Even inside Kubernetes, not all repos are the same. There is no weighting for impact on these LoC calculations. A big community driven project like Kubernetes is split over many repos. In fact, there are large efforts underway to break the project up further. But not all of these repos (and not all code in all repos) represent impact on the wider project. That isn’t to say there isn’t good work going on there; there is! It is just important to recognize that 10 lines in the common service network path might take a lot more work and thought than 1000 lines of code in the periphery.

Bigger in the case of Kubernetes Core is not better. Far from it. Perhaps the most pernicious issue we face is that by rewarding LoC contributed, we create an incentive to expand the size of any given area of the project. Focusing on core contributions will create an incentive to increase the size of core. The broader project is already 1.4M lines of code. Do we really want to make it significantly larger? Much of the success of Kubernetes is in what it isn’t as much as what it is. As a clean underlying framework for orchestration, a strong and healthy ecosystem has grown around it. We should focus on getting the point where the core is ‘finished’ and has strong extensibility points. Look the recent push in the Linux kernel world to remove lines of code for each addition for inspiration.

Not all contributions are in code. This is a stickier one. Getting a Kubernetes release out is a big effort that leans on a lot of people. Very little of that effort results in PRs or code changes. How do we value that? There are countless other efforts that do much to advance the project beyond writing code.

So what is a better approach to measure contribution? There is no single metric that will capture the contributions of a single vendor, but there are a set of acid tests that a community friendly vendor should be able to answer:

  • How many people are full time on the project? Google, for example has a huge team working on K8s. They don’t crow about it but they are carrying a disproportional amount of the load for the community. It would be nice to see vendors talk about how many folks they have working on non-vendor specific contributions and non-core code efforts.
  • What percentage of your time is spent dealing with toil and general community operating taxes? Can a vendor point to significant investments in community support and infrastructure? Again look at the work people like Google is doing to drive things like release processes, etc. Other folks like CoreOS and Samsung SDS have been doing a lot of quiet, but important work to support the health of the community, and even Heptio (despite its newness) has full time engineers working on community chores.
  • How many bugs did you fix this year outside of the code you contributed? We have over 5000 active Kubernetes issues, could use some help. Would love to see vendors talking up how many customer reported issues they have fixed. :)
  • What key new feature efforts have you led? Are these adding value to the community even if they are outside of the core? Look at folks like CoreOS’s work on Operators or their contributions through etcd. Consider Red Hat’s work in pushing RBAC authorization (and a great many other areas). Look to Google’s work on pretty much everything. These are legitimately interesting accomplishments and are worth celebrating.
  • What testing contributions have you made? The stability and velocity of the project is deeply contingent on the strength of its test automation and CI investments.
  • What SIGs are you helping drive forward?
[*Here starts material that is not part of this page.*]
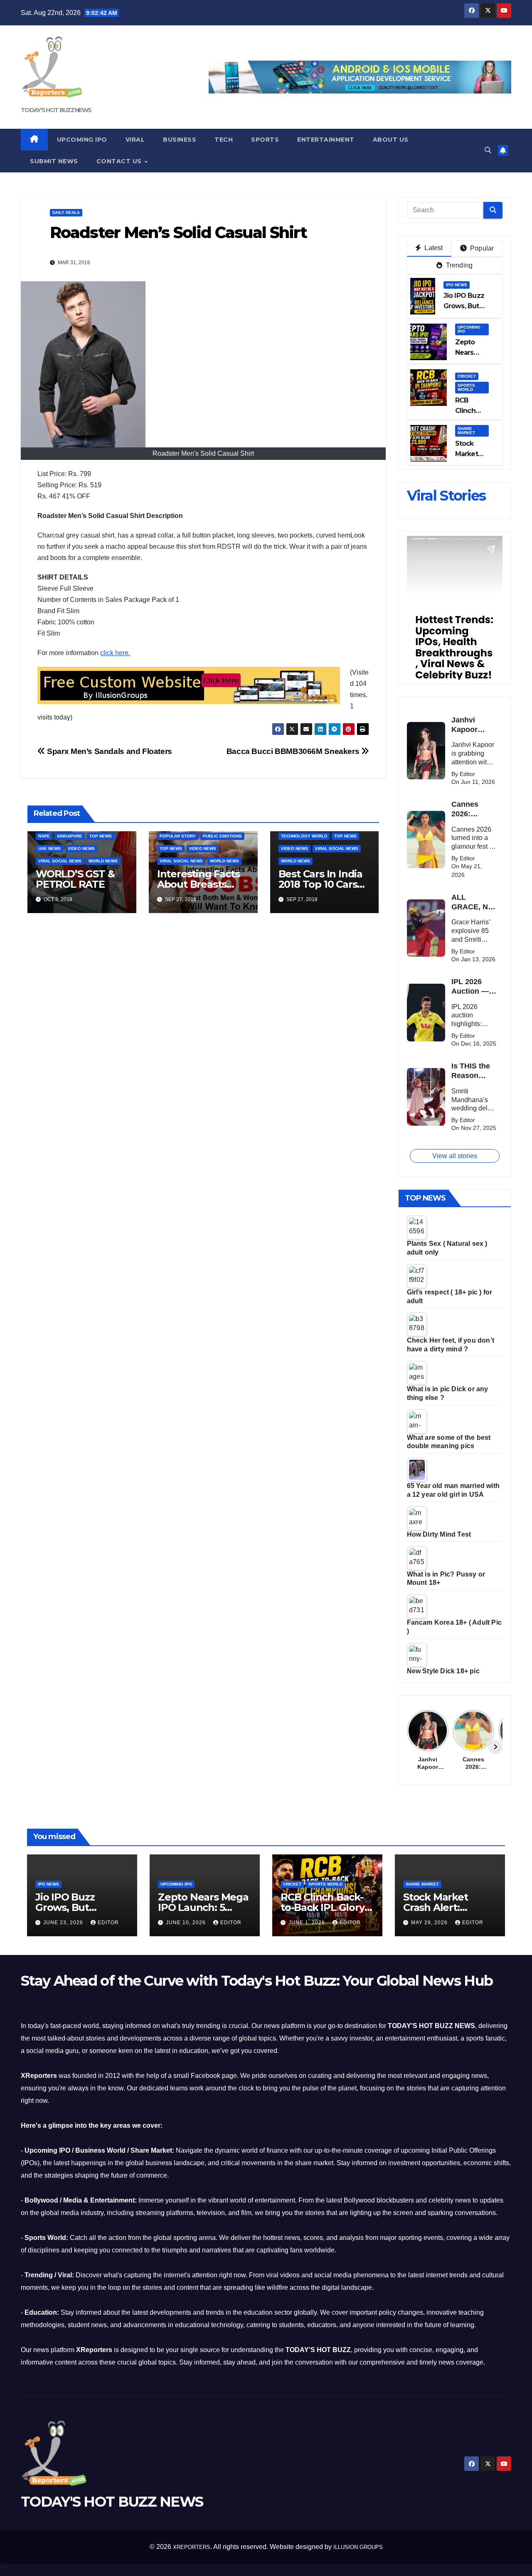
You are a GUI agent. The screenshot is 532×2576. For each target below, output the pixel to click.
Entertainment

SIGs are the lifeblood of the community. Do you have full time staff participating and supporting the SIGs. Are you helping to grow and contribute to existing SIGs vs creating new SIGs with potential fragmentation?
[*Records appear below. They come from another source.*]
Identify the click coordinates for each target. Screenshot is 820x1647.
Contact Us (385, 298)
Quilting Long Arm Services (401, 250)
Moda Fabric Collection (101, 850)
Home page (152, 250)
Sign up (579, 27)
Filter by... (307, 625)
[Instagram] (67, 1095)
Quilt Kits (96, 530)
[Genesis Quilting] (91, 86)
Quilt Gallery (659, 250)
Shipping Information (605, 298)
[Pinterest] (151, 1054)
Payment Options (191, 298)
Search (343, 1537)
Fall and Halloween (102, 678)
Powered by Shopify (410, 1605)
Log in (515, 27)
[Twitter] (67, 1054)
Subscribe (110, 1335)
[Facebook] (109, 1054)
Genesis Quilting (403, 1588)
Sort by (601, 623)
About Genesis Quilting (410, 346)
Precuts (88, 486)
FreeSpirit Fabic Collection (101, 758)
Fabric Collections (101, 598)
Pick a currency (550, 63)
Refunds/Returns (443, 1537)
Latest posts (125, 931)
So where does this leave us? Hopefully we (as a community) won’t get into the LOC arms race that we have seen in other OSS communities. More significantly I hope that as product marketing folks look to drive the visibility of vendors they focus on things that are actually healthy for the community and the customers at the other side of it. As Sarah Novotny loves to say, let’s see folks take more pride in ‘chopping wood and carrying water’.